2.3. [appellant] betwist dat zich bijzondere omstandigheden voordoen die nopen tot het afzien van handhavend optreden.
2.4. Vaststaat dat ten tijde van het bestreden besluit geen aanvraag om een vergunning voorlag. De Afdeling maakt verder uit het betoog van het college op dat nader onderzoek nodig was voor de beoordeling van de vergunbaarheid. De Afdeling ziet geen aanleiding voor het oordeel dat op het moment van het nemen van het bestreden besluit niettemin concreet zicht op legalisatie bestond. In zoverre deed zich dan ook geen bijzondere omstandigheid voor op grond waarvan het college af heeft mogen zien van handhavend optreden. In hetgeen het college overigens heeft betoogd ziet de Afdeling evenmin aanleiding voor dit oordeel. De beslissing op bezwaar berust, in strijd met artikel 7:12, eerste lid, van de Algemene wet bestuursrecht, niet op een deugdelijke motivering.

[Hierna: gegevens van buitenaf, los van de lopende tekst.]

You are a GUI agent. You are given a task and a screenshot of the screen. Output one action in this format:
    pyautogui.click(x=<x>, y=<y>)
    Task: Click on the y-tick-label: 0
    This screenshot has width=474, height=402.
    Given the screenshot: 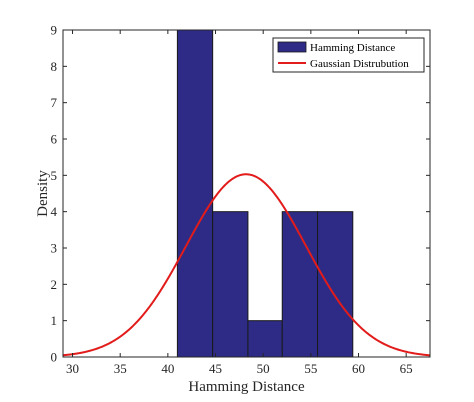 What is the action you would take?
    pyautogui.click(x=54, y=358)
    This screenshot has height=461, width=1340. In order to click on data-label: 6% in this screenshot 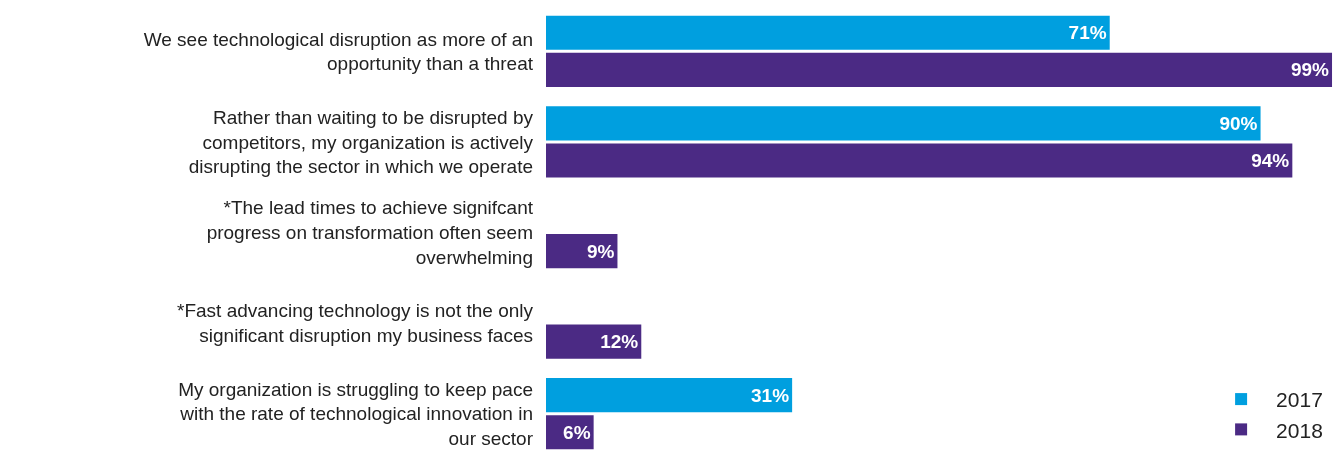, I will do `click(577, 432)`.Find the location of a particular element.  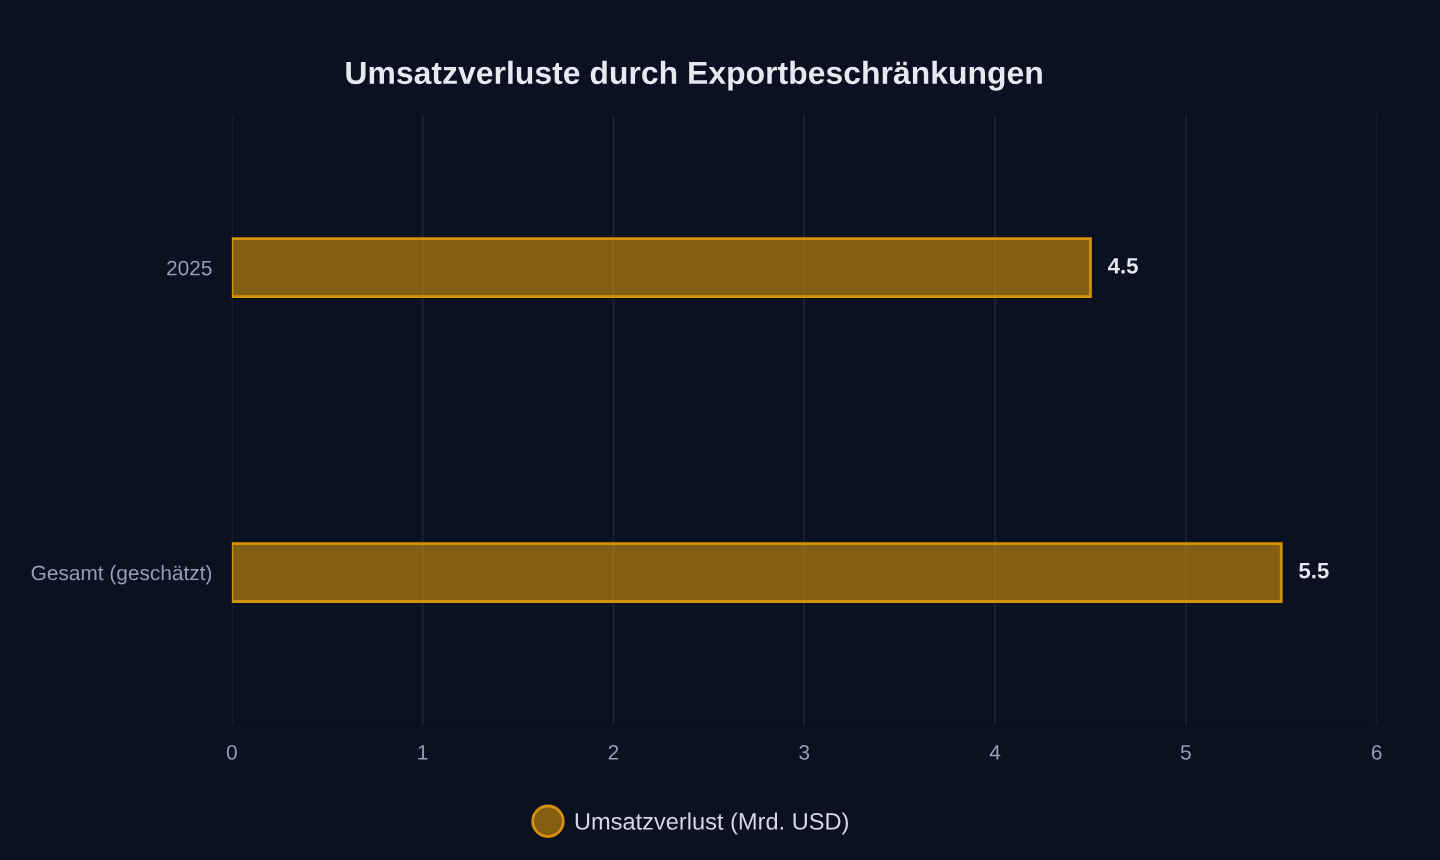

x-tick-label: 1 is located at coordinates (423, 752).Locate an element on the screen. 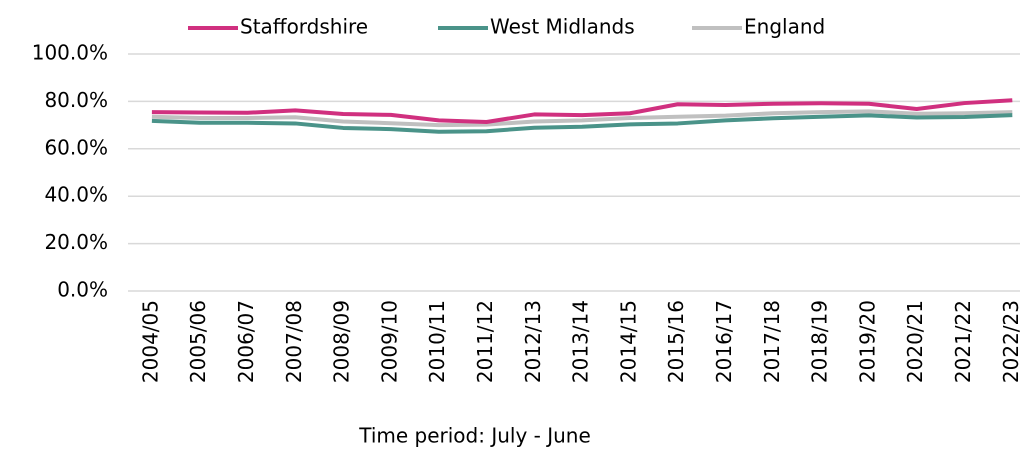 This screenshot has width=1020, height=449. x-tick-label: 2018/19 is located at coordinates (820, 342).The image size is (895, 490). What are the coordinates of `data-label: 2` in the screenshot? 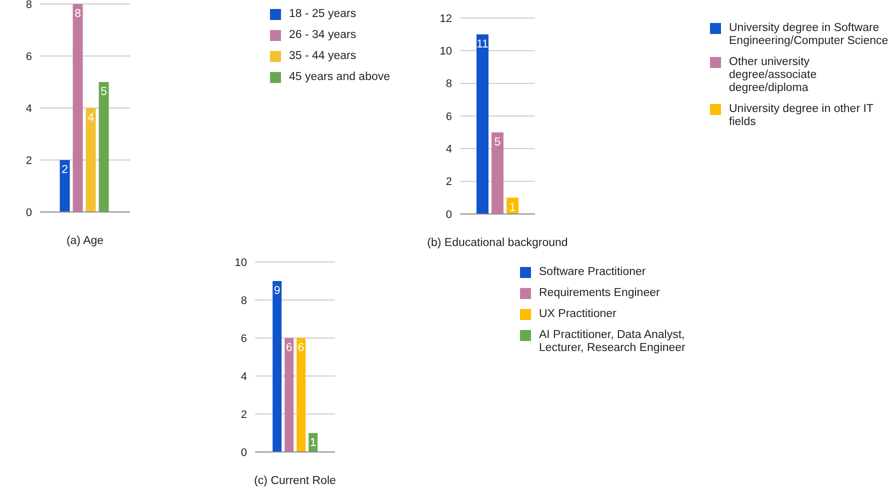 It's located at (65, 170).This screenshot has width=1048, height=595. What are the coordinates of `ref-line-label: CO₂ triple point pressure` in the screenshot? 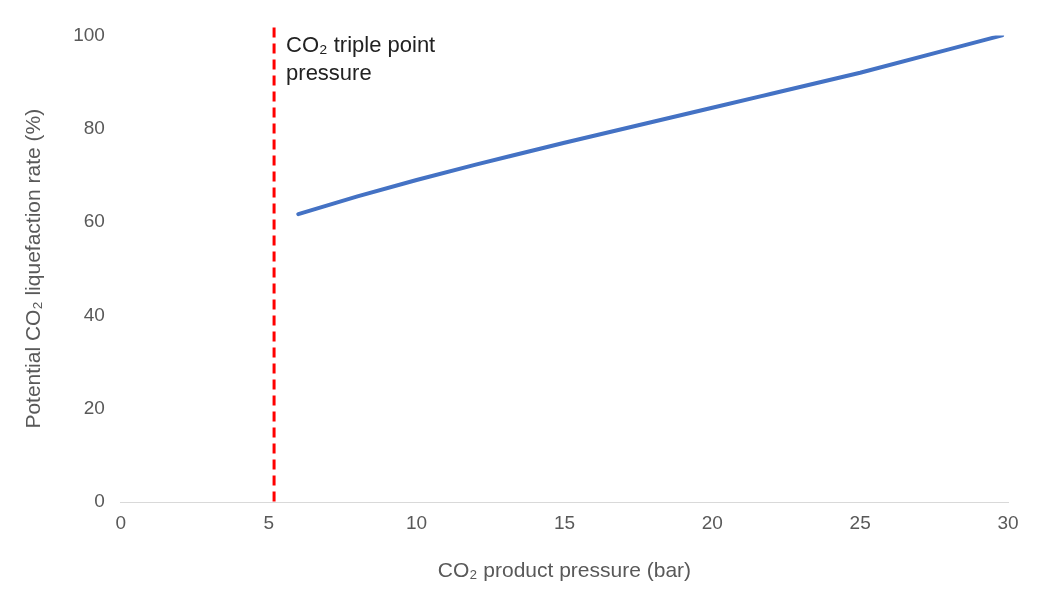 It's located at (361, 59).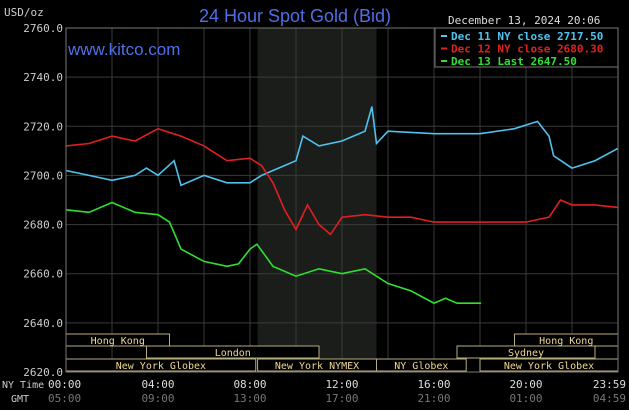 This screenshot has height=410, width=629. What do you see at coordinates (514, 62) in the screenshot?
I see `legend-entry: Dec 13 Last 2647.50` at bounding box center [514, 62].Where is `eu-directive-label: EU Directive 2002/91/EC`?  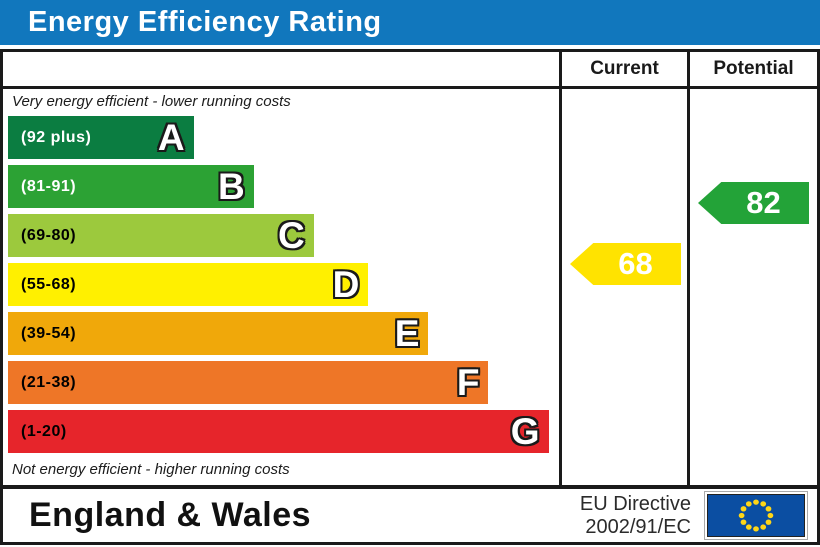 eu-directive-label: EU Directive 2002/91/EC is located at coordinates (636, 516).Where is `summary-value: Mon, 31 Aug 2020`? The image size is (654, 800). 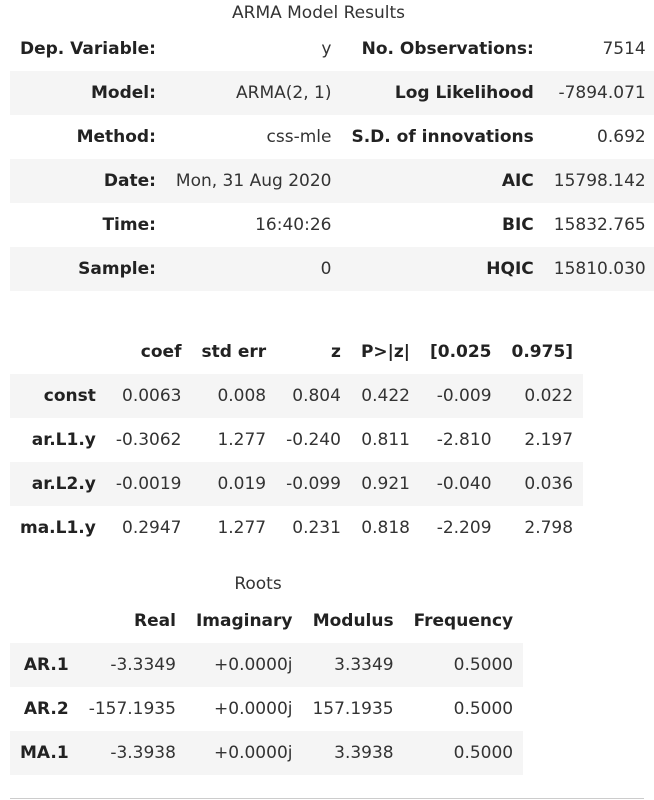
summary-value: Mon, 31 Aug 2020 is located at coordinates (254, 181).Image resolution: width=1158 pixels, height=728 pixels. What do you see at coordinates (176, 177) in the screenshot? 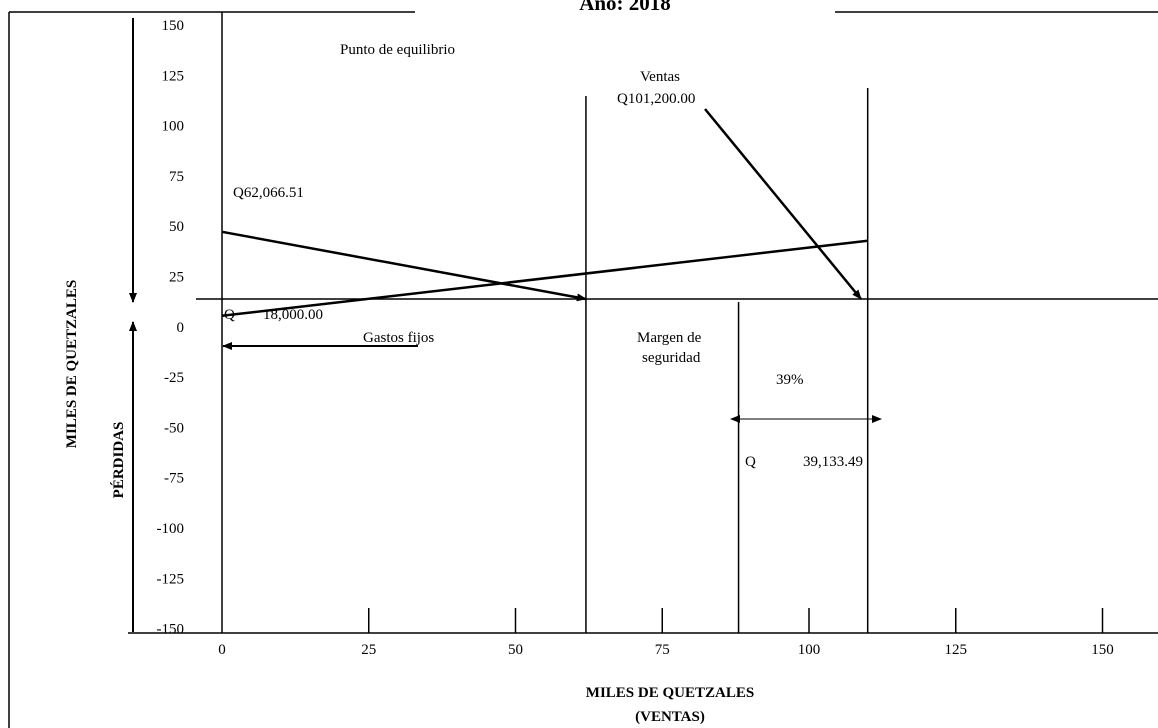
I see `y-tick-label: 75` at bounding box center [176, 177].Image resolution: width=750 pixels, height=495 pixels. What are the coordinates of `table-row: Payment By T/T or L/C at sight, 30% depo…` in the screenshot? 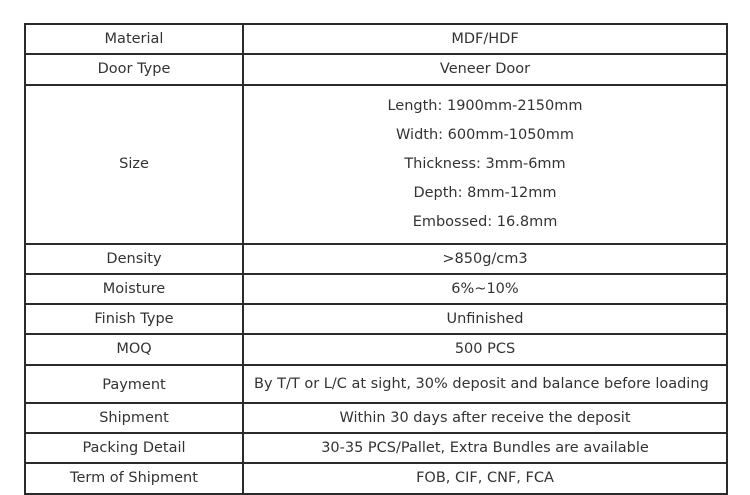 It's located at (376, 384).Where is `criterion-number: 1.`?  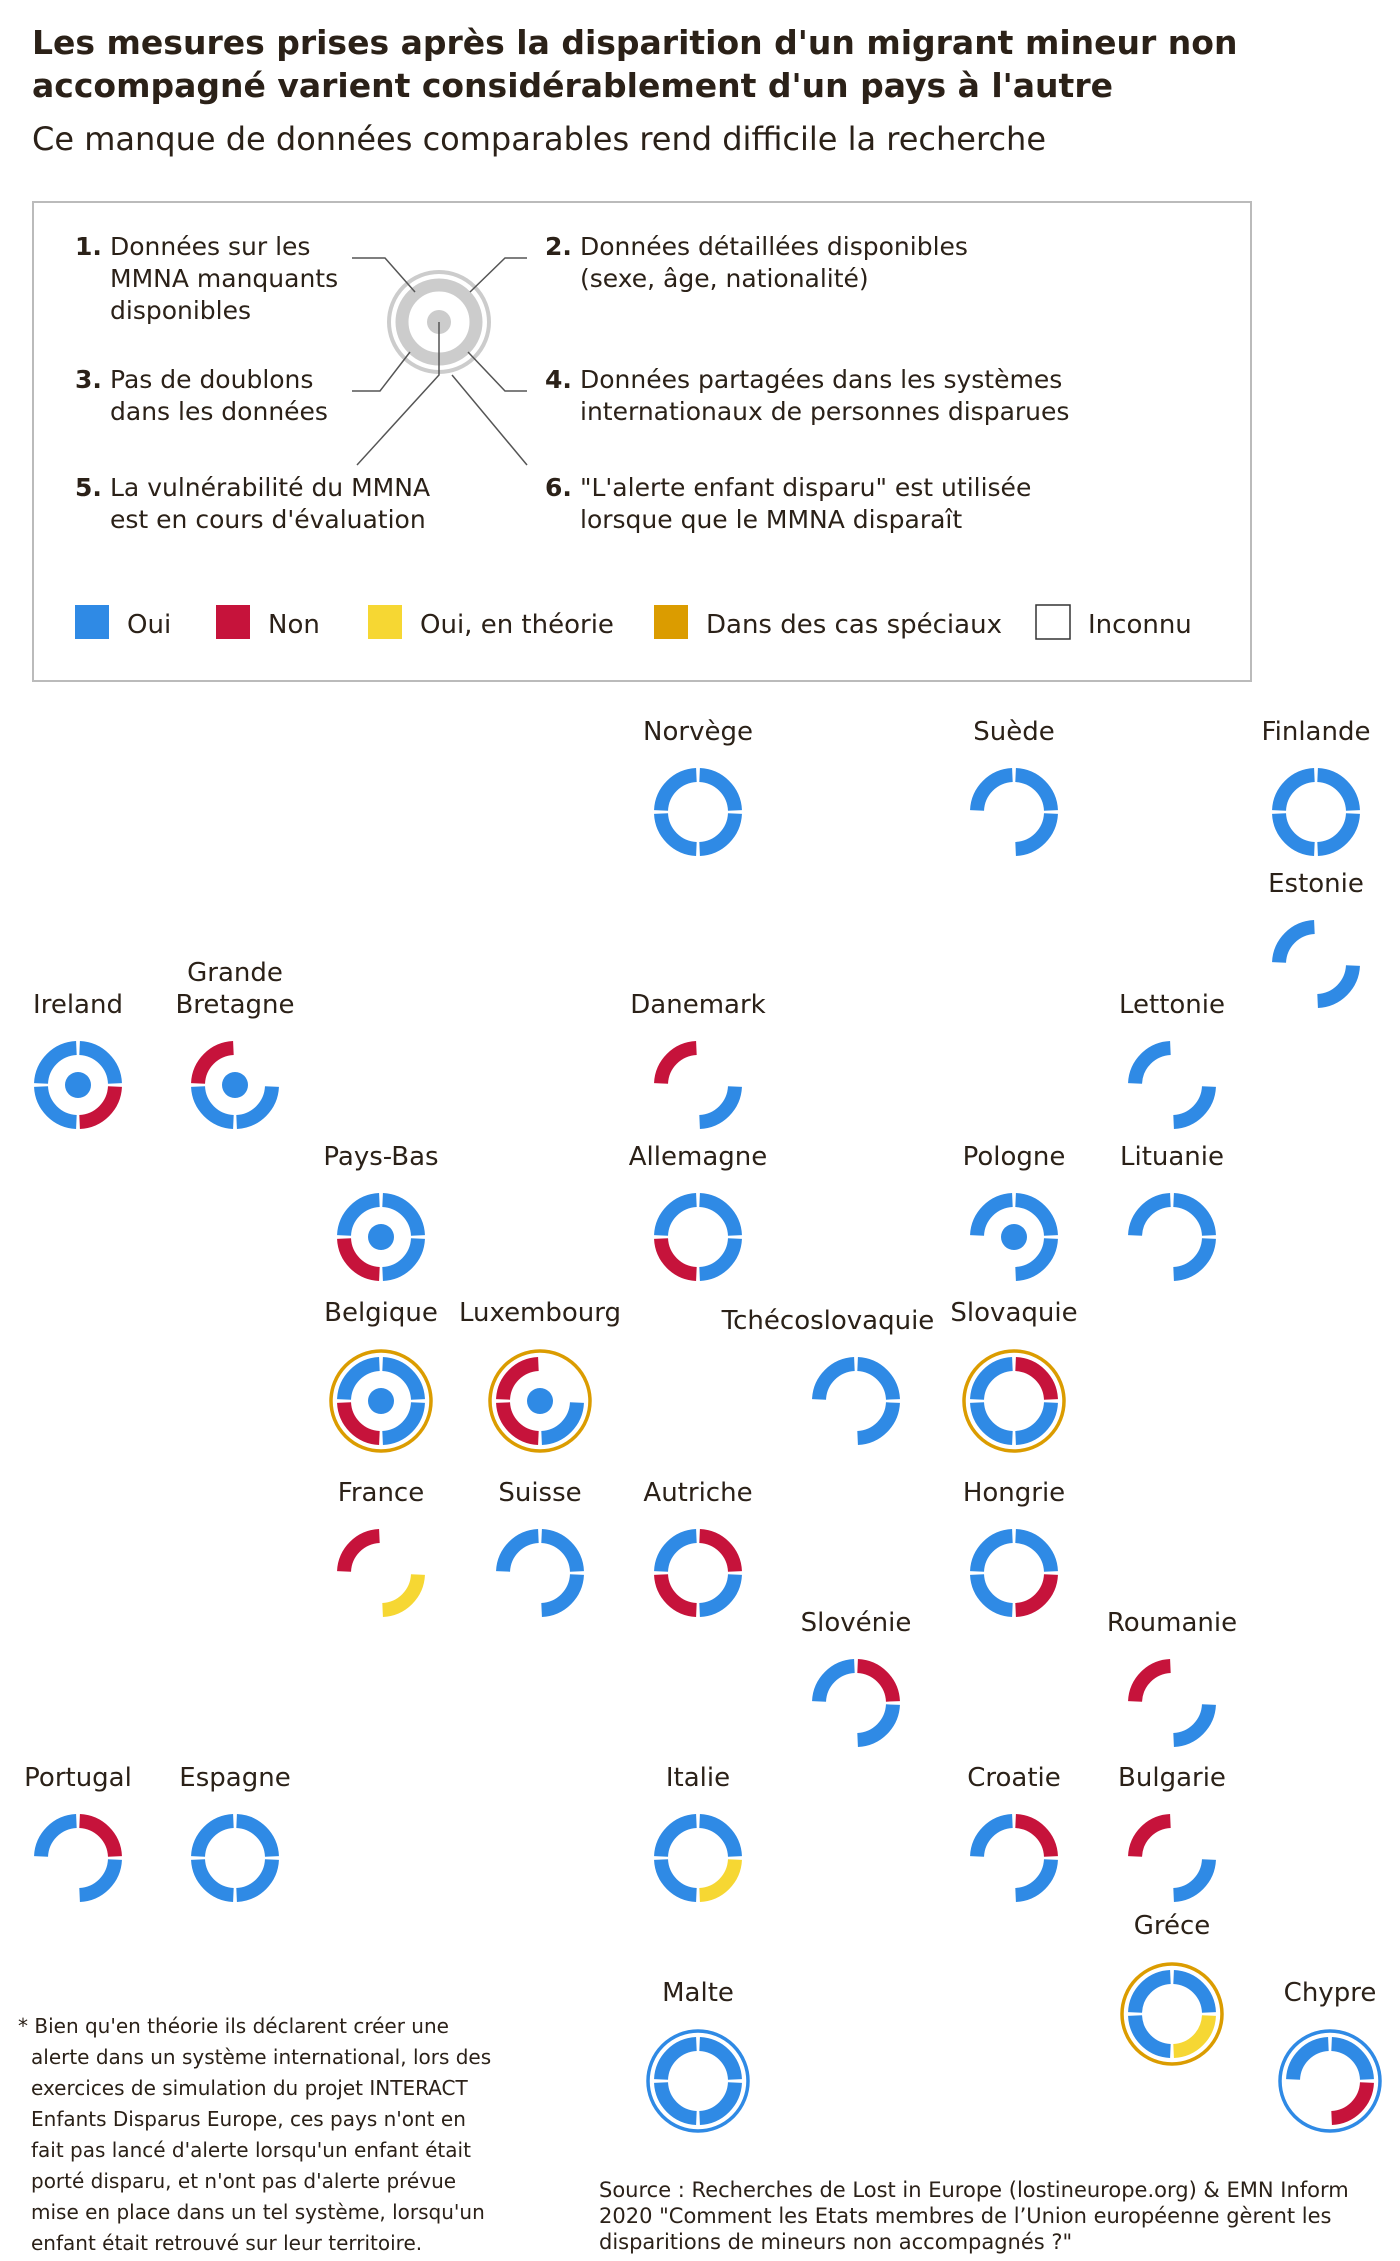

2.5. Het beroep is gegrond. Het besluit van 27 januari 2009 komt voor vernietiging in aanmerking.
2.6. Het college dient op na te melden wijze in de proceskosten te worden veroordeeld.
De Afdeling bestuursrechtspraak van de Raad van State
Recht doende in naam der Koningin:
I. verklaart het beroep gegrond;
II. vernietigt het besluit van het college van gedeputeerde staten van Limburg van 27 januari 2009, kenmerk 2009/1766;
III. veroordeelt het college van gedeputeerde staten van Limburg tot vergoeding van bij [appellant] in verband met de behandeling van het beroep opgekomen proceskosten tot een bedrag van € 685,39 (zegge: zeshonderdvijfentachtig euro en negenendertig cent), waarvan € 644,00 is toe te rekenen aan door een derde beroepsmatig verleende rechtsbijstand;
IV. gelast dat het college van gedeputeerde staten van Limburg aan [appellant] het door hem voor de behandeling van het beroep betaalde griffierecht ten bedrage van € 145,00 (zegge: honderdvijfenveertig euro) vergoedt.
Aldus vastgesteld door mr. W.D.M. van Diepenbeek, lid van de enkelvoudige kamer, in tegenwoordigheid van mr. L.A.M. van Hamond, ambtenaar van Staat.